こんにちは。三輪堂です。
面白く生きる連載、210通目です。

210-1 ▼ 働きアリだけど働かないアリ

アリといえば働き者の代名詞ですが、彼らの巣には、働きアリなのに働かないアリが一定の割合いるのだそうです。

働かないアリたちは、働くアリたちに養ってもらってのんびりしているだけの、いわば「ただ飯食らい」の居候的な、無駄な存在のように見えます。

でも、働かないアリたちは、働きたくないから怠けているのではなく、「他の働きアリと比べて、反応速度が遅いから、仕事にたどり着けない」ということがわかっているのだとか。

つまり彼らは、仕事はしようとしているのだけれど、彼らが仕事に行き着く前に反応速度の速い他のアリがパッと仕事をしてしまうので、のんびりタイプのアリたちには仕事が回ってこず、結果として彼らは働いていない状態が続いている、ということらしいのです。

この巣から、働くアリを取り除いて、働かないアリたちだけにすると、残ったアリたちは立派に働き始めます。みんな働く意欲は持っていて、状況が整えばしっかり働くことができるのですね。

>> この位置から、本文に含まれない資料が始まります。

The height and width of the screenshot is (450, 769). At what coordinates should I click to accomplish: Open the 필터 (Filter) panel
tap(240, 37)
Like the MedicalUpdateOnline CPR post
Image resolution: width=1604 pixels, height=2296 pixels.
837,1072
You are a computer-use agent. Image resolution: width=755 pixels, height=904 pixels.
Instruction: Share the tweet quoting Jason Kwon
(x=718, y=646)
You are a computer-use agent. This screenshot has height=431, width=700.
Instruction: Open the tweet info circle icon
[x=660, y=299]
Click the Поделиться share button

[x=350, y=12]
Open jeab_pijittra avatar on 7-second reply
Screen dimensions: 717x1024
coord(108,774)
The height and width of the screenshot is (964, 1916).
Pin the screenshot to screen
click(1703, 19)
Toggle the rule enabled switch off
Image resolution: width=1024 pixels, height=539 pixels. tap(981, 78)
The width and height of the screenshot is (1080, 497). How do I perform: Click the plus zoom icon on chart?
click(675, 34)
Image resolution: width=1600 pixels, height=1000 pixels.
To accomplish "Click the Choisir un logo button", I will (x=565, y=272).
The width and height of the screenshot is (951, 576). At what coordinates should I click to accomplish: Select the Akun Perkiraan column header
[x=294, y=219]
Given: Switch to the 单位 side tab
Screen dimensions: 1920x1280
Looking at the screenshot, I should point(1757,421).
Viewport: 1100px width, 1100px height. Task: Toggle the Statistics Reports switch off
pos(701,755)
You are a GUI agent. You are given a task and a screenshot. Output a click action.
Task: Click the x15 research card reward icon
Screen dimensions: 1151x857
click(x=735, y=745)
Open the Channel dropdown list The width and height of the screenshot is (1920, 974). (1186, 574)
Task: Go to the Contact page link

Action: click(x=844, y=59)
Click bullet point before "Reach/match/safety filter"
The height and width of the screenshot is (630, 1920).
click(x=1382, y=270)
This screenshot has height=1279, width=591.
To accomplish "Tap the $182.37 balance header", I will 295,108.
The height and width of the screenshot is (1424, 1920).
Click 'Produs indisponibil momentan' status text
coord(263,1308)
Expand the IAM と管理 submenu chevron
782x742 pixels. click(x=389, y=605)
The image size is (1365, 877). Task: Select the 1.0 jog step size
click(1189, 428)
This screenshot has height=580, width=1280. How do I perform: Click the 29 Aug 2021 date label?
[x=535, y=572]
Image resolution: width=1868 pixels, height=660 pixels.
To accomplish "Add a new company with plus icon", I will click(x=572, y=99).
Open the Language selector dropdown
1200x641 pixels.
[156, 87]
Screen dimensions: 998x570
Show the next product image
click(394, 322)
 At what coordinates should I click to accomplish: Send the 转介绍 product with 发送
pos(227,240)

こういったのんびりタイプのアリたちは、群れの働き手が減ったときの余剰人員として存在している、と結論づけられています。

210-2 ▼ 自然は非効率

アリといえども働いていれば疲れるわけですから、休息の時間も必要。でも、巣のメンバーの全員がいっせいに働いていると、同時に全員が疲れてしまって、誰も働けなくなる時間が発生する可能性があります。

そうなると野生環境下では致命的ですから、反応がのんびりなアリを混ぜておいて、反応の速いアリが休息しているときにはのんびりタイプのアリが働けるようにしておく。

こういった、「働かないものを常に含む、一見すると非効率的なシステム」だからこそ、生き残っていくことができる仕組みになっているのだそうです。

働かないアリは何もせずにただ養ってもらっているのではなく、サブメンバーとして大事な役割を果たしているのですね。

ひるがえって我々は、仕事ができる人を評価して、できない人を排除するという(働かない働きアリなんてもってのほか!って感じですよね)、単純な評価軸に寄りかかりがちです。

それはそれで一つのやり方だとは思うのですが、人間の思考の中から生まれたシステムは、どこかに危うさをはらんでいるように思います。

210-3 ▼ 身体から生まれるものに素直に乗っていこう

身体の原理原則で言うと、頭で考えるより、身体から生まれるものに任せるほうが、圧倒的にパフォーマンスが上がります。

たとえ頭が考える方向と逆だったとしても、身体が行きたい方向、今すでに伸びている芽、そういうものを伸ばしてあげるほうが、はるかになめらかで無理なく物事が成就していきます。

働くアリ、働かないアリのそれぞれに役割があるように、わたしたちヒトにもそれぞれの役割があります。ヒトは頭が良すぎて、アリのように素直に本能に身を任せられないだけなんですね。

働きアリのように活躍している人を見て、(自分はあんな風にできない)とガッカリしている人も、もしかしたらいるかもしれません。

でも、それはただの役割の違いです。どんどん動き回る役割の人もいるし、後詰でじっと見守る役割の人もいます。誰かと比べるのではなく、自分の役割を歩いていけば良いだけです。

身体に任せると、その人が本来持っている役割、姿、才能、在り方、そういうものがのびのびと豊かに輝き始めます。

身体の声を素直に聞いて、身体の中から伸びかけている芽に素直に乗っていける人が増えたらいいなと思います。

本日は以上です。
それでは、また。
いつもあなたに明るい風が吹きますように。